Another huge group of retail chains—including 7-Eleven, Amazon, Barnes & Noble, Costco, Dick's Sporting Goods, FootLocker, Gap, IKEA, Lowe's, Michael's and REI—sued a somewhat smaller group of MasterCard and Visa banks on Wednesday (June 26), saying of Visa/MasterCard that "these cartels' twin conspiracies" have cost retailers hundreds of billions of dollars in excessive interchange fees.
This is the latest—but no means last—retailer lawsuit opposing the $7.25 billion interchange settlement that's reaching its final stages this summer.
The 94-page federal restraint of trade complaint repeated now-familiar accusations of violations of the Sherman and Clayton Acts. "Even if these restraints have any competitive benefit, their anticompetitive effects—massive overcharges to merchants and maintenance of substantial market power—vastly outweigh any such benefit. Within each conspiracy, Issuers charge merchants exactly the same inflated prices that are the products of the banks' collusion," the federal filing said. "These banks typically compete vigorously for cardholders, but they do not compete for merchant acceptance or for the Interchange Fees that merchants pay to accept their Visa and MasterCard cards."

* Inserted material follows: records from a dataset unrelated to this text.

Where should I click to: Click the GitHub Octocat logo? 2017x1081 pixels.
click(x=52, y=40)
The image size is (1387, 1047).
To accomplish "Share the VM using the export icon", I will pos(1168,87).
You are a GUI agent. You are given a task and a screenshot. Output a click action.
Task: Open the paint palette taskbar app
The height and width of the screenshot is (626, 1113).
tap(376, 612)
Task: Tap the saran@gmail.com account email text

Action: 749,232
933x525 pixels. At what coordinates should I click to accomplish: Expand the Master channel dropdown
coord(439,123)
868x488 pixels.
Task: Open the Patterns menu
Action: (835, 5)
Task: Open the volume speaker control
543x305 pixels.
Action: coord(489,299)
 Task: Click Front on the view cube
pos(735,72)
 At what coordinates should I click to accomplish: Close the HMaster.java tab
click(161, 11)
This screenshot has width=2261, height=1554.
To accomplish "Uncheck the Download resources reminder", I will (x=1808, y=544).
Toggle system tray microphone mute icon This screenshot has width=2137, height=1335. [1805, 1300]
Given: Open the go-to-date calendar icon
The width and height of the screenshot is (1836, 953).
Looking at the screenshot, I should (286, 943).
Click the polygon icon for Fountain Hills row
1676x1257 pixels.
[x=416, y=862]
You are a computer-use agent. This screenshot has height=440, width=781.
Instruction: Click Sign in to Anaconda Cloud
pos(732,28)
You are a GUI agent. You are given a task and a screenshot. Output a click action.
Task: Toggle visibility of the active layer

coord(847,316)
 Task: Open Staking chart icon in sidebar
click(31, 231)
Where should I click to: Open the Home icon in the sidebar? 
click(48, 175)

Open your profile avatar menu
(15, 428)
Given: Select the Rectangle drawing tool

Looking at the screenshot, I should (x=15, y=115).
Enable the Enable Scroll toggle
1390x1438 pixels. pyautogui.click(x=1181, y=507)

The filing tried to address arguments that the card brands agreed to a fixed price to protect retailers from what might be unlimited charges from unscrupulous banks.
"Visa and MasterCard have argued that default Interchange Fees are justified because, as a result of their Honor All Issuers rules, an individual Issuer could otherwise potentially 'hold up' merchants that accept Visa's and MasterCard's General Purpose Payment Cards by charging as high an Interchange Fee as that Issuer wishes. This 'hold-up' problem is the result of the banks' anticompetitive agreements not to compete for merchant acceptance, i.e., the Honor All Issuers rules," the lawsuit said. "Attempting to justify Interchange Fee price fixing on the grounds that it addresses the problems of an agreement not to compete, as Defendants have sought to, is perverse. Price fixing in tandem with an agreement not to compete is not a justification for anticompetitive conduct. It is anticompetitive conduct."
U.S. District Judge John Gleeson, who is overseeing the interchange settlement, has scheduled a Sept. 12 hearing on the fairness of the settlement, after which he'll have to give it final approval or not.